[Exercise details] Turn the lines of the listing below into a numbered list, leaving out blank lines and the pictures.

[Data section]

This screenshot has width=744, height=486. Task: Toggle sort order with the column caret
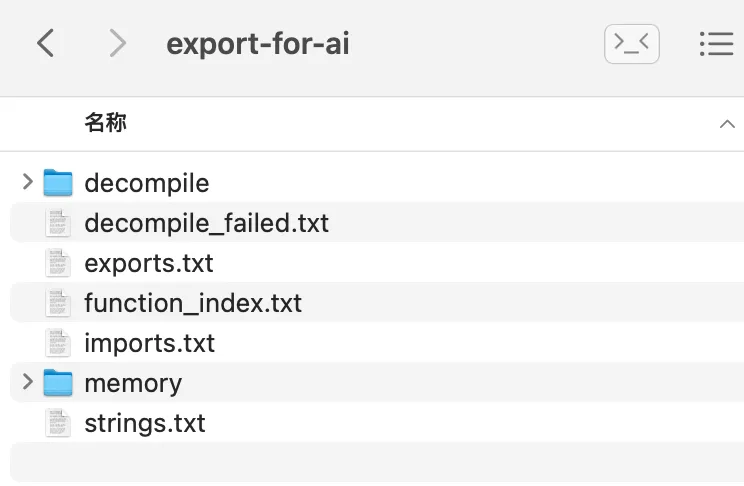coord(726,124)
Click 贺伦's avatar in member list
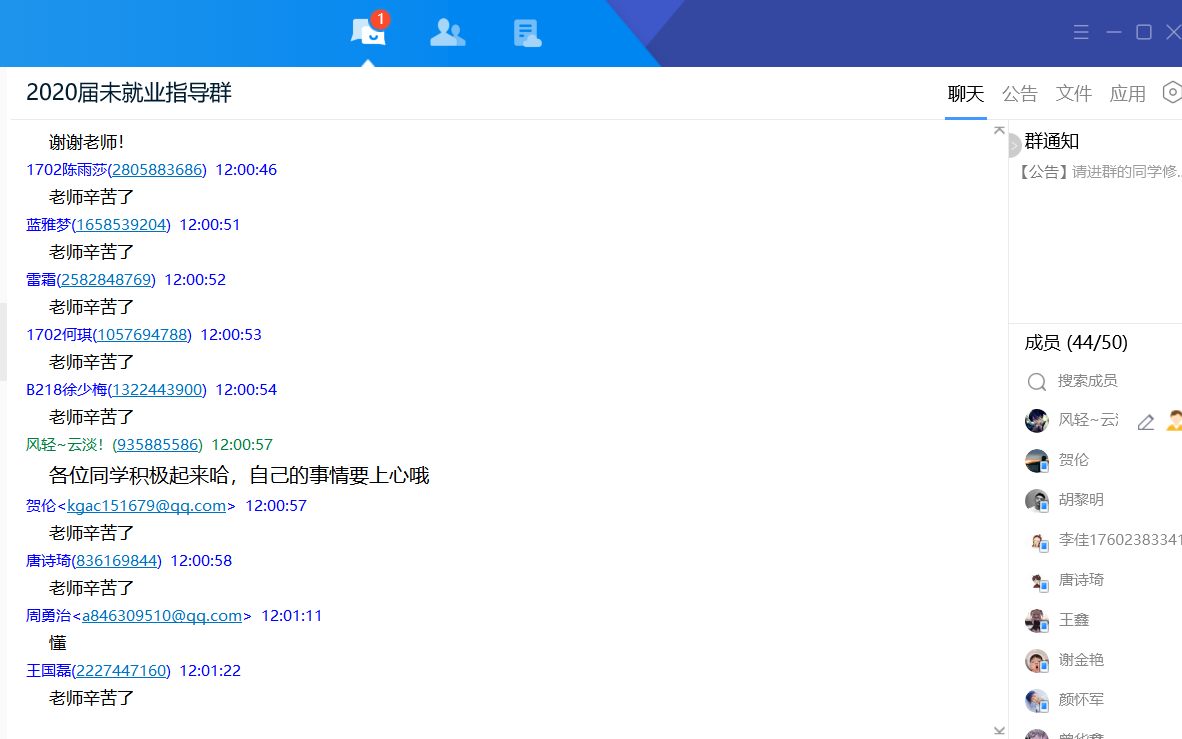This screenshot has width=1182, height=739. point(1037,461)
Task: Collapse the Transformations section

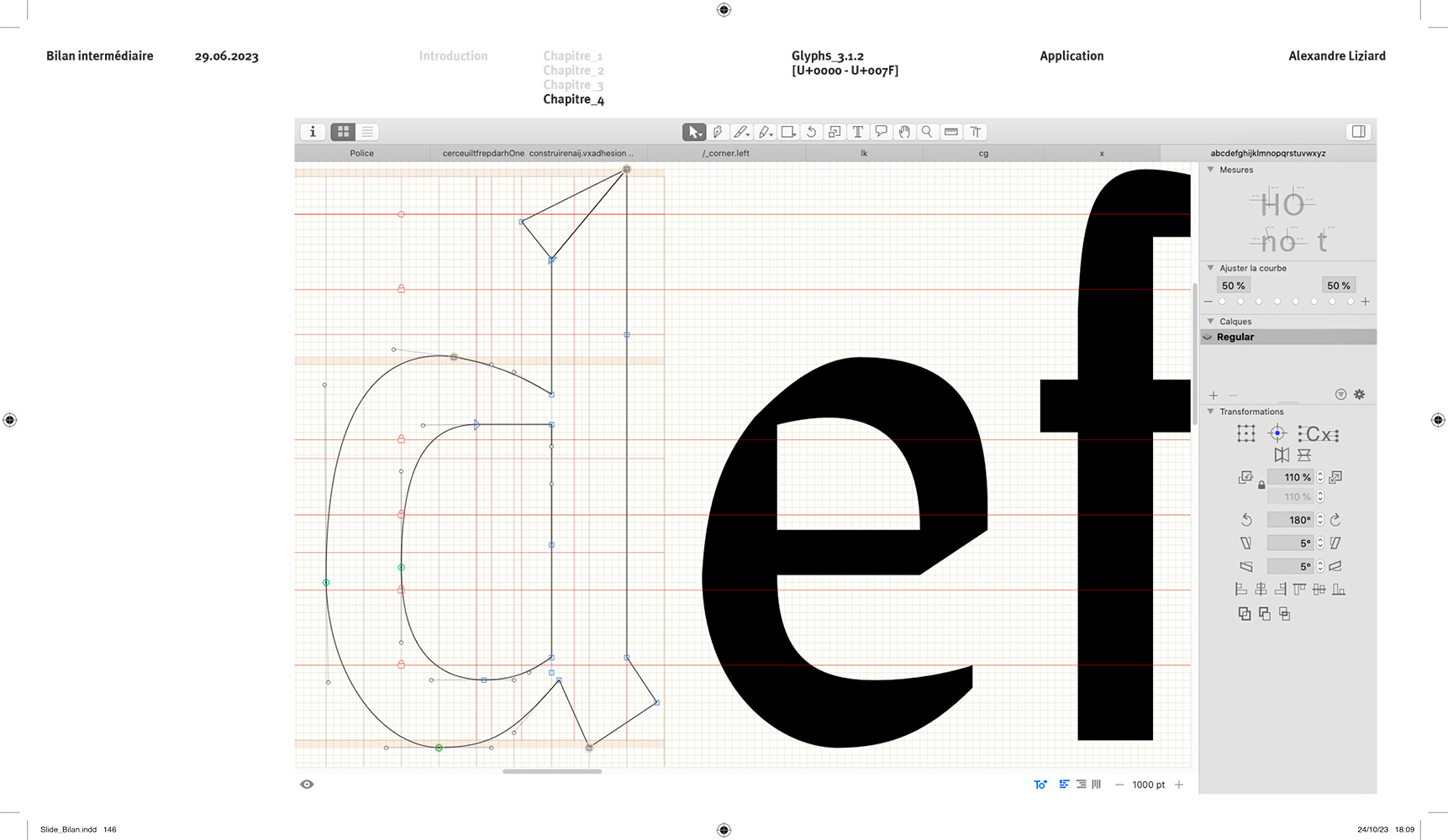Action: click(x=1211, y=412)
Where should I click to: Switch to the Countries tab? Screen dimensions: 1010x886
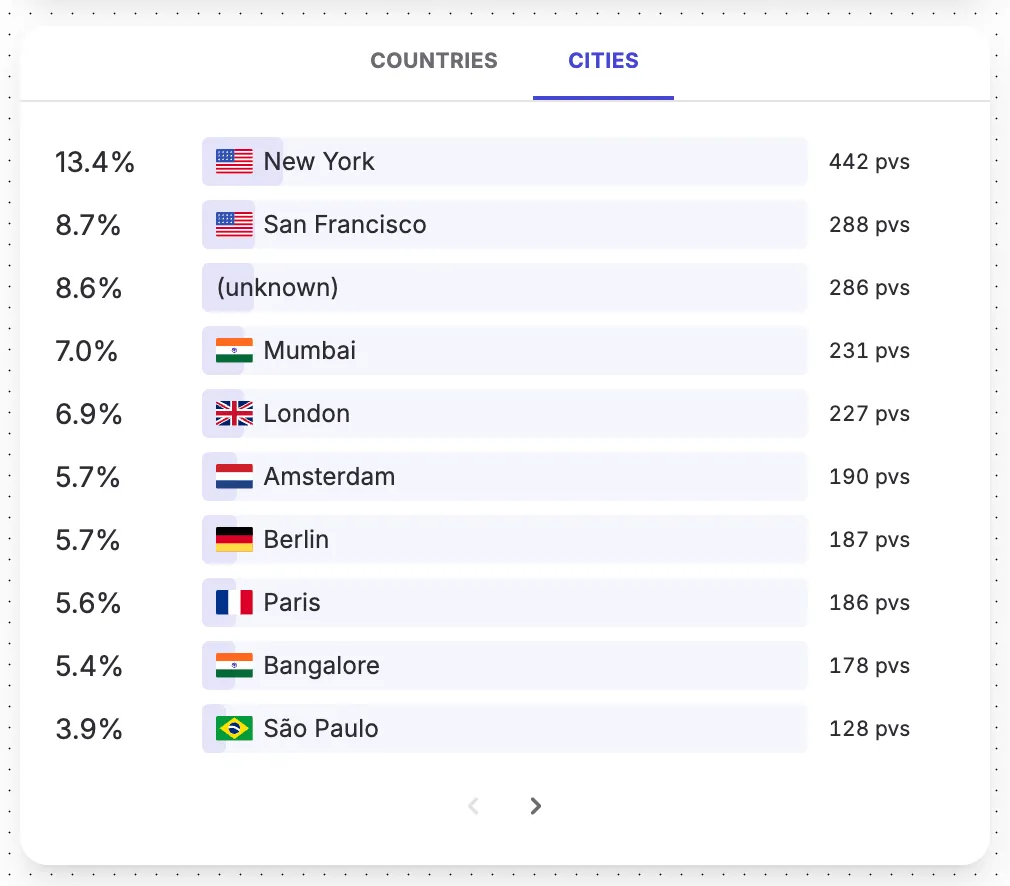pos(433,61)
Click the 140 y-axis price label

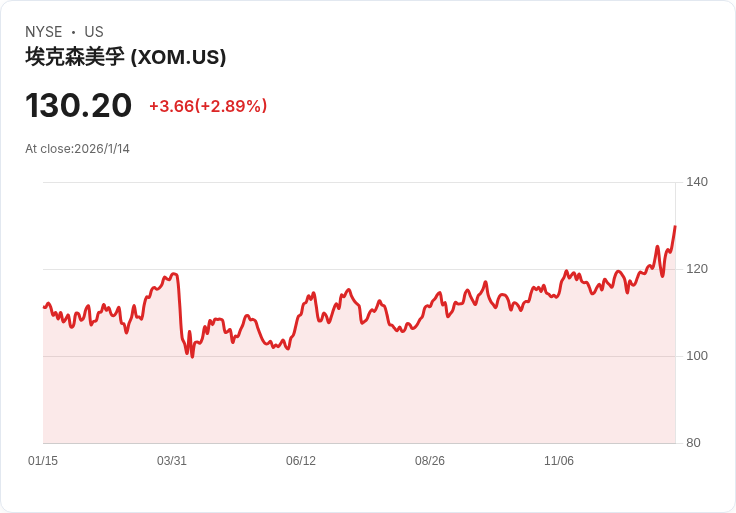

[Reply]
1. This screenshot has width=744, height=486. Task: Toggle sort order with the column caret
2. coord(726,124)
3. Click 贺伦's avatar in member list
4. This screenshot has width=1182, height=739. point(1037,461)
5. Task: Collapse the Transformations section
6. Action: click(x=1211, y=412)
7. Where should I click to: Switch to the Countries tab? Screen dimensions: 1010x886
8. pos(433,61)
9. Click the 140 y-axis price label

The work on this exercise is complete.